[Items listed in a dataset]
-- Opening Marker --

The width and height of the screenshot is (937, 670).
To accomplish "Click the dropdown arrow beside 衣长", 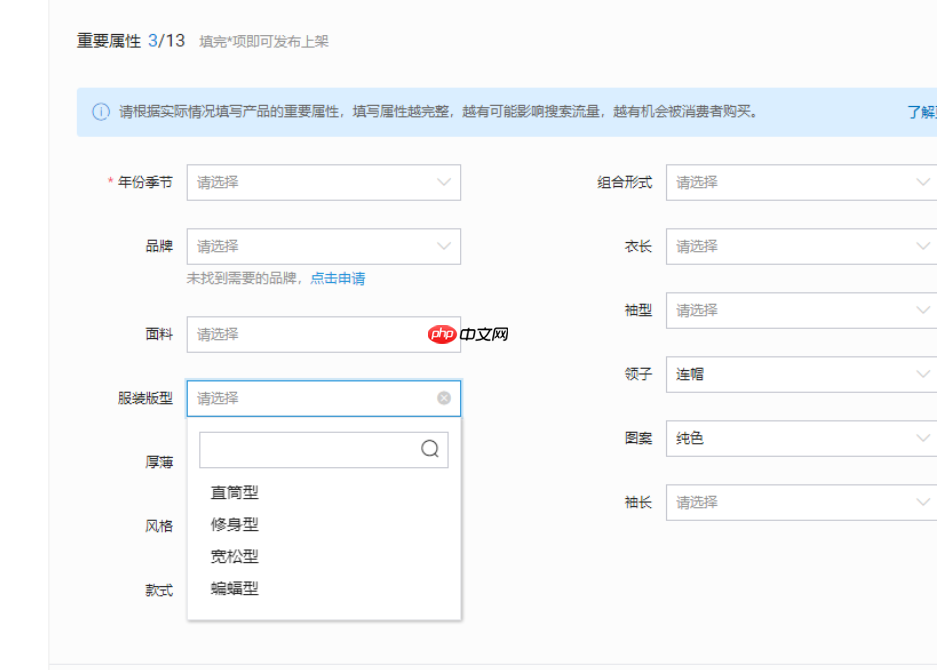I will coord(921,246).
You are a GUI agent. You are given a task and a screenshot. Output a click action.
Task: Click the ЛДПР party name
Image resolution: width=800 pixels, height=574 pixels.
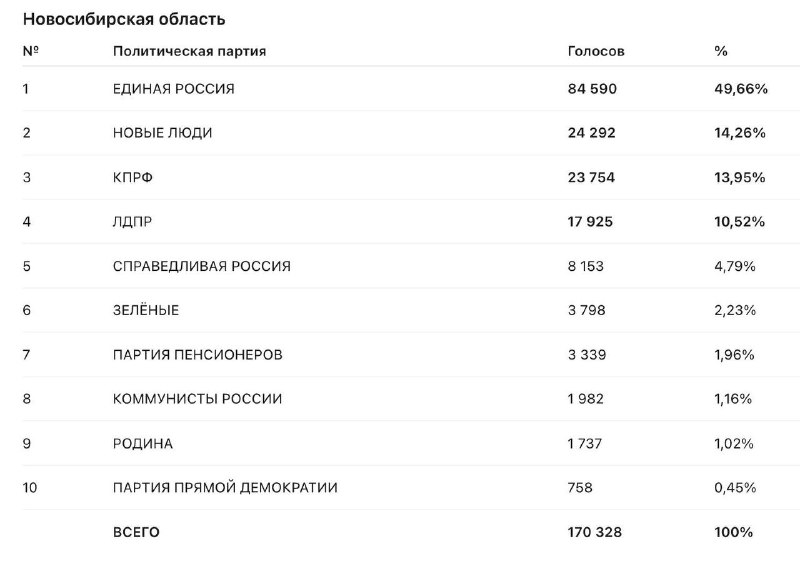coord(132,221)
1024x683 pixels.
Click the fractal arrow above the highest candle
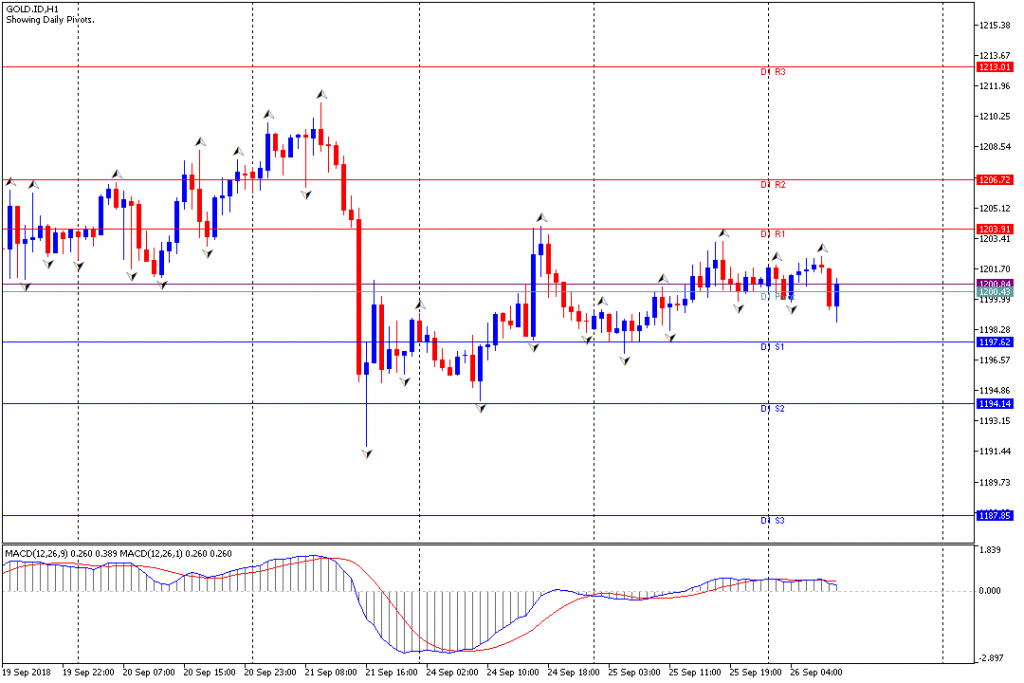[x=321, y=95]
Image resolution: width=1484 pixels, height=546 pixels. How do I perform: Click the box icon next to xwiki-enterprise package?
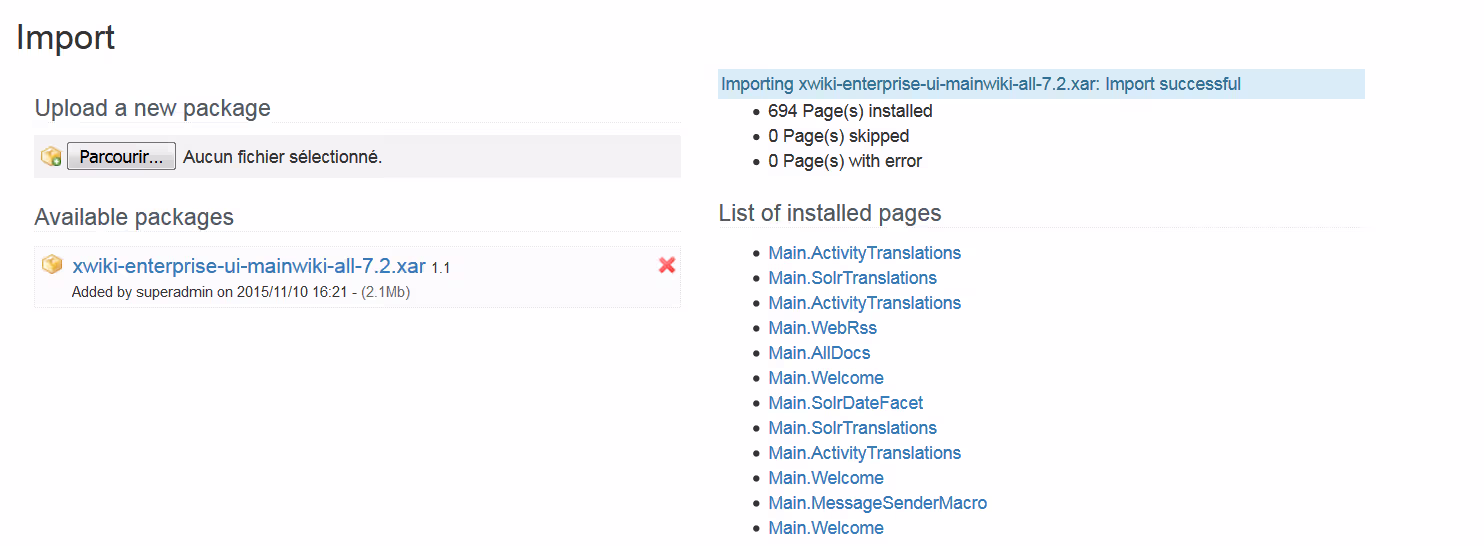pyautogui.click(x=51, y=265)
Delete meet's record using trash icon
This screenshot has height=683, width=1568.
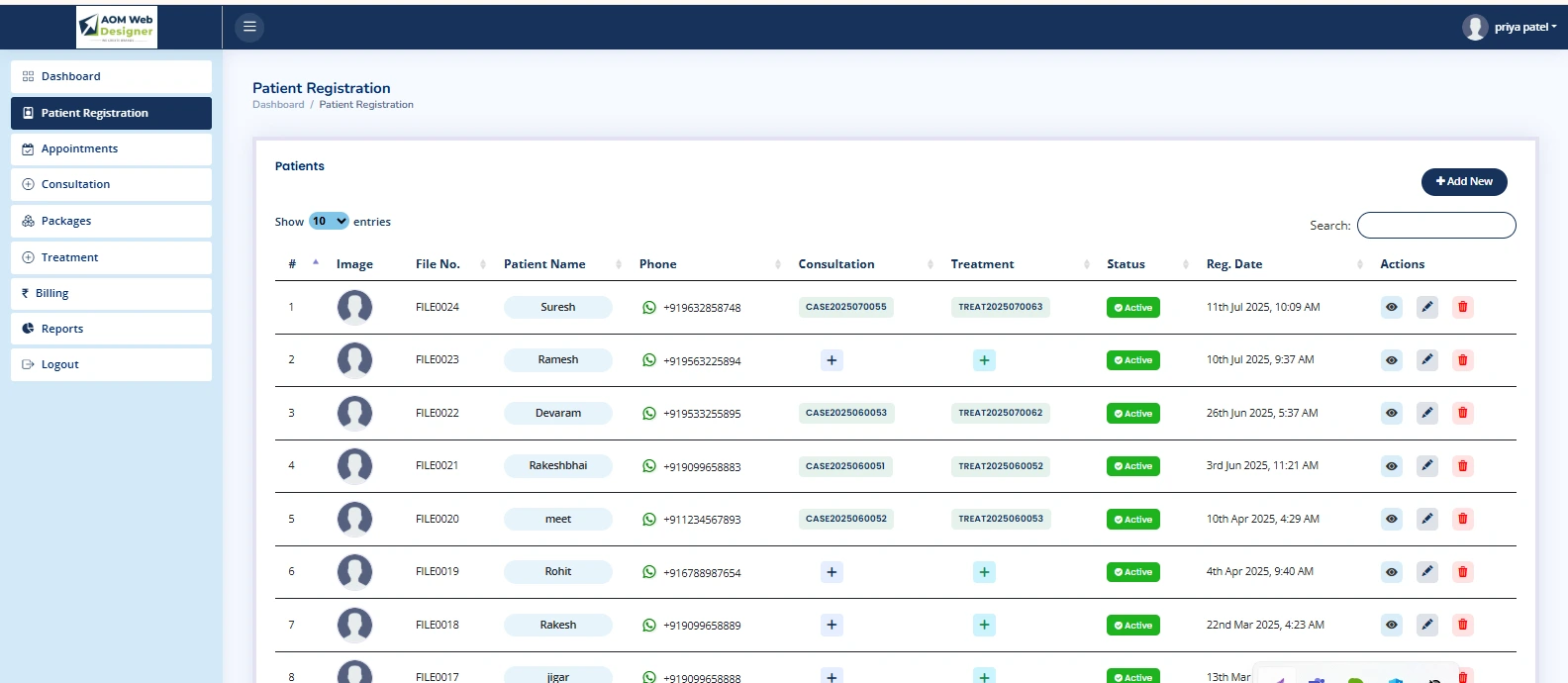[x=1462, y=519]
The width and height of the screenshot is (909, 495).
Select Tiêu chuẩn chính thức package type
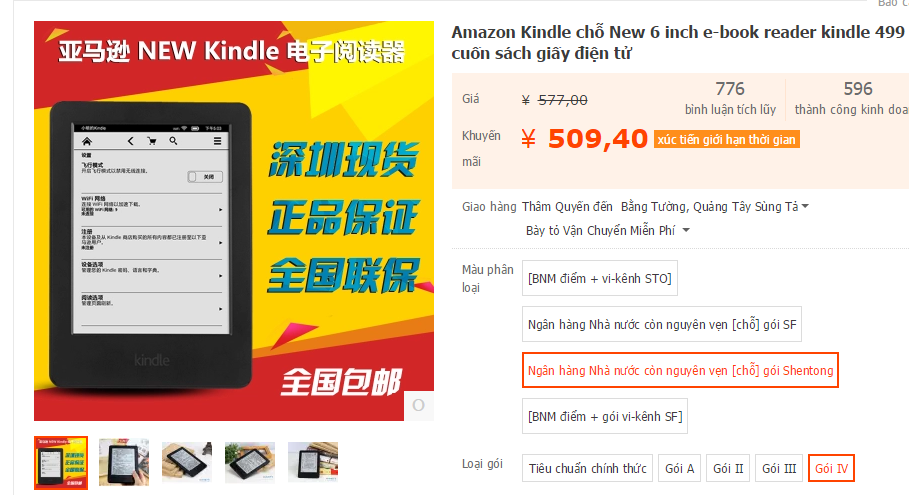[587, 468]
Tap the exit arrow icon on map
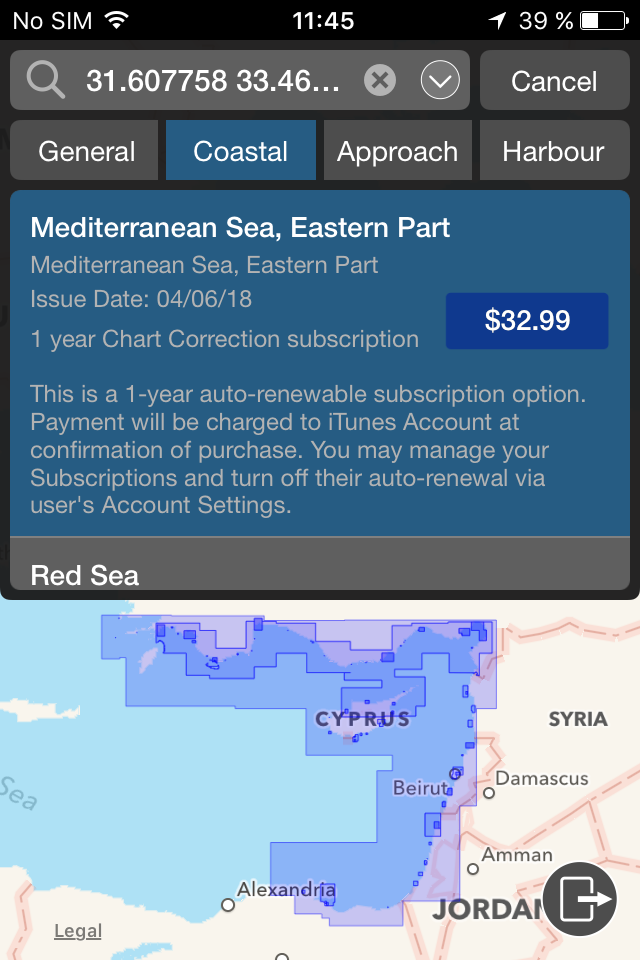640x960 pixels. coord(579,899)
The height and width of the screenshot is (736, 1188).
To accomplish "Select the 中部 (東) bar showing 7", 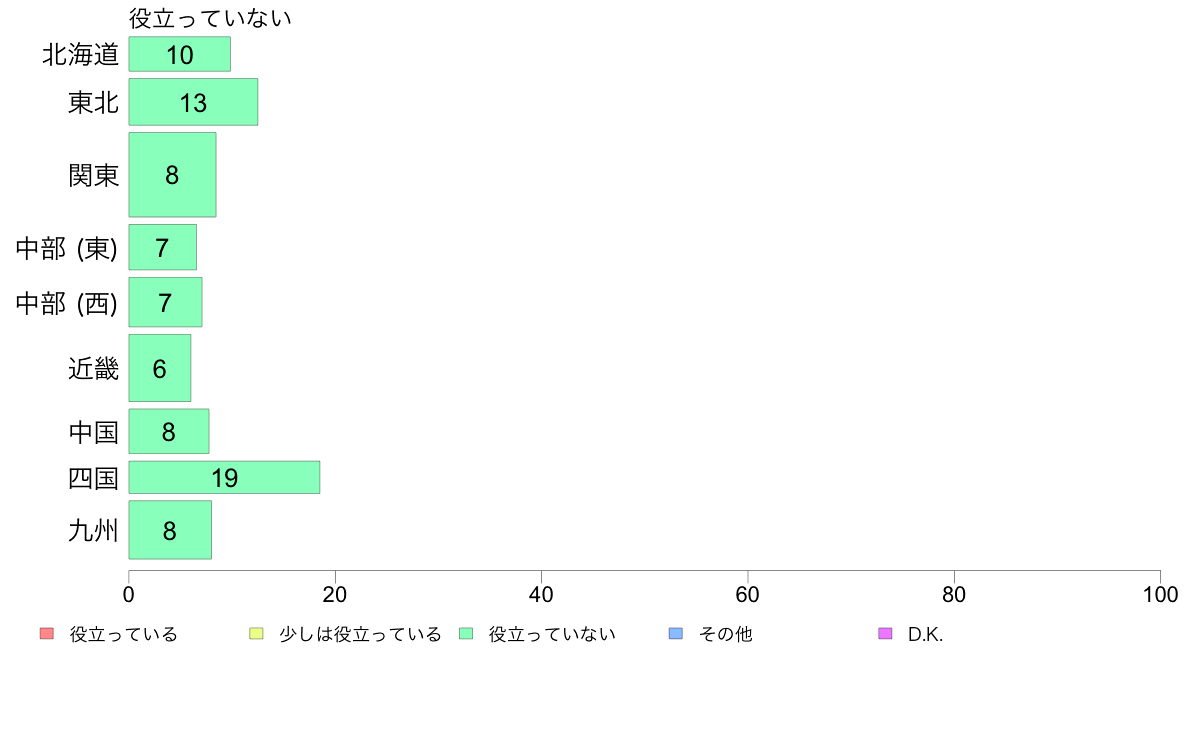I will click(x=162, y=247).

-- Closing Marker --

Problem to work on: Within these entries, output exactly the lines starting at the one with "You are a GUI" and finishing at the one with "Delete meet's record using trash icon". Leave pictures out of the output.

Finished task:
You are a GUI agent. You are given a task and a screenshot. Output a click action.
Task: Click the ЛДПР party name
Image resolution: width=800 pixels, height=574 pixels.
coord(132,221)
1024x683 pixels.
Click the fractal arrow above the highest candle
[x=321, y=95]
Image resolution: width=1484 pixels, height=546 pixels. How do I perform: Click the box icon next to xwiki-enterprise package?
pyautogui.click(x=51, y=265)
Delete meet's record using trash icon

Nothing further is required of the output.